[Stated problem] Render each line of the items below as a Markdown table with two columns, No. and Line, numbering the rows in order and skipping any blank lines.

[Records provided]

----------

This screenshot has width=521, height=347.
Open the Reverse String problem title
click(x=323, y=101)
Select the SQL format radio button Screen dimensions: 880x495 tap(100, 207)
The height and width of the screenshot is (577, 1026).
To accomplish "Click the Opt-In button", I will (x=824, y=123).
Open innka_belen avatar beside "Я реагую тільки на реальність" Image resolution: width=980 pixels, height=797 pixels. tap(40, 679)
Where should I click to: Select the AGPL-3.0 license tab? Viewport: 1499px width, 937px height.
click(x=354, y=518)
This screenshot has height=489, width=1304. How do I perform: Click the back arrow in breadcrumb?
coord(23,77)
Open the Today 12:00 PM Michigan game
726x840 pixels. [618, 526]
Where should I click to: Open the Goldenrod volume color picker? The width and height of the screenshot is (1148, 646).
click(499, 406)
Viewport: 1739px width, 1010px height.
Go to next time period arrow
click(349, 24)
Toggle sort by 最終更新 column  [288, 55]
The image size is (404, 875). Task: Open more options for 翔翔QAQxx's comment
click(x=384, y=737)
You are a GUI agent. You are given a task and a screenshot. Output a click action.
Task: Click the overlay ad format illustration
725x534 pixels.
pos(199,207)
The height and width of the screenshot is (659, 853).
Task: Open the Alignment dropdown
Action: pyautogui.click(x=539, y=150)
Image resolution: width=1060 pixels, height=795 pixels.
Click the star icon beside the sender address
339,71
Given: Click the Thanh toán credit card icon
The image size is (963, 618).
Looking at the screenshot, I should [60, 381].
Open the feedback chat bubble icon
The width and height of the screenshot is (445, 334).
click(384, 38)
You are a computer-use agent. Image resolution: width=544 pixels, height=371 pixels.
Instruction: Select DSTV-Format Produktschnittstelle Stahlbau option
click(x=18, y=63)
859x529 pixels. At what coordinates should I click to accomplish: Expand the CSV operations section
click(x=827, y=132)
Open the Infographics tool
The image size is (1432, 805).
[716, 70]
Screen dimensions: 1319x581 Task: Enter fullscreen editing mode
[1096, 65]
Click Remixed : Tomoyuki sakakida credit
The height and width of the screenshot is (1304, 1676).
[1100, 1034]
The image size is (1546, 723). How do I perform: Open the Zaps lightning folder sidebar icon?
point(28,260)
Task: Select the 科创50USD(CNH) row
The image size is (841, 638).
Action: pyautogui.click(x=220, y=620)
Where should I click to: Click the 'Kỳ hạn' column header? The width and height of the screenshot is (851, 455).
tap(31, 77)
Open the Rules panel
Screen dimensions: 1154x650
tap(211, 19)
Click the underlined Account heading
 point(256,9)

----------

[Exercise response]
| No. | Line |
|---|---|
| 1 | This screenshot has width=521, height=347. |
| 2 | Open the Reverse String problem title |
| 3 | click(x=323, y=101) |
| 4 | Select the SQL format radio button Screen dimensions: 880x495 tap(100, 207) |
| 5 | The height and width of the screenshot is (577, 1026). |
| 6 | To accomplish "Click the Opt-In button", I will (x=824, y=123). |
| 7 | Open innka_belen avatar beside "Я реагую тільки на реальність" Image resolution: width=980 pixels, height=797 pixels. tap(40, 679) |
| 8 | Where should I click to: Select the AGPL-3.0 license tab? Viewport: 1499px width, 937px height. |
| 9 | click(x=354, y=518) |
| 10 | This screenshot has height=489, width=1304. How do I perform: Click the back arrow in breadcrumb? |
| 11 | coord(23,77) |
| 12 | Open the Today 12:00 PM Michigan game |
| 13 | 726x840 pixels. [618, 526] |
| 14 | Where should I click to: Open the Goldenrod volume color picker? The width and height of the screenshot is (1148, 646). |
| 15 | click(499, 406) |
| 16 | Viewport: 1739px width, 1010px height. |
| 17 | Go to next time period arrow |
| 18 | click(349, 24) |
| 19 | Toggle sort by 最終更新 column  [288, 55] |
| 20 | The image size is (404, 875). Task: Open more options for 翔翔QAQxx's comment |
| 21 | click(x=384, y=737) |
| 22 | You are a GUI agent. You are given a task and a screenshot. Output a click action. |
| 23 | Task: Click the overlay ad format illustration |
| 24 | 725x534 pixels. |
| 25 | pos(199,207) |
| 26 | The height and width of the screenshot is (659, 853). |
| 27 | Task: Open the Alignment dropdown |
| 28 | Action: pyautogui.click(x=539, y=150) |
| 29 | Image resolution: width=1060 pixels, height=795 pixels. |
| 30 | Click the star icon beside the sender address |
| 31 | 339,71 |
| 32 | Given: Click the Thanh toán credit card icon |
| 33 | The image size is (963, 618). |
| 34 | Looking at the screenshot, I should [60, 381]. |
| 35 | Open the feedback chat bubble icon |
| 36 | The width and height of the screenshot is (445, 334). |
| 37 | click(384, 38) |
| 38 | You are a computer-use agent. Image resolution: width=544 pixels, height=371 pixels. |
| 39 | Instruction: Select DSTV-Format Produktschnittstelle Stahlbau option |
| 40 | click(x=18, y=63) |
| 41 | 859x529 pixels. At what coordinates should I click to accomplish: Expand the CSV operations section |
| 42 | click(x=827, y=132) |
| 43 | Open the Infographics tool |
| 44 | The image size is (1432, 805). |
| 45 | [716, 70] |
| 46 | Screen dimensions: 1319x581 Task: Enter fullscreen editing mode |
| 47 | [1096, 65] |
| 48 | Click Remixed : Tomoyuki sakakida credit |
| 49 | The height and width of the screenshot is (1304, 1676). |
| 50 | [1100, 1034] |
| 51 | The image size is (1546, 723). How do I perform: Open the Zaps lightning folder sidebar icon? |
| 52 | point(28,260) |
| 53 | Task: Select the 科创50USD(CNH) row |
| 54 | The image size is (841, 638). |
| 55 | Action: pyautogui.click(x=220, y=620) |
| 56 | Where should I click to: Click the 'Kỳ hạn' column header? The width and height of the screenshot is (851, 455). |
| 57 | tap(31, 77) |
| 58 | Open the Rules panel |
| 59 | Screen dimensions: 1154x650 |
| 60 | tap(211, 19) |
| 61 | Click the underlined Account heading |
| 62 |  point(256,9) |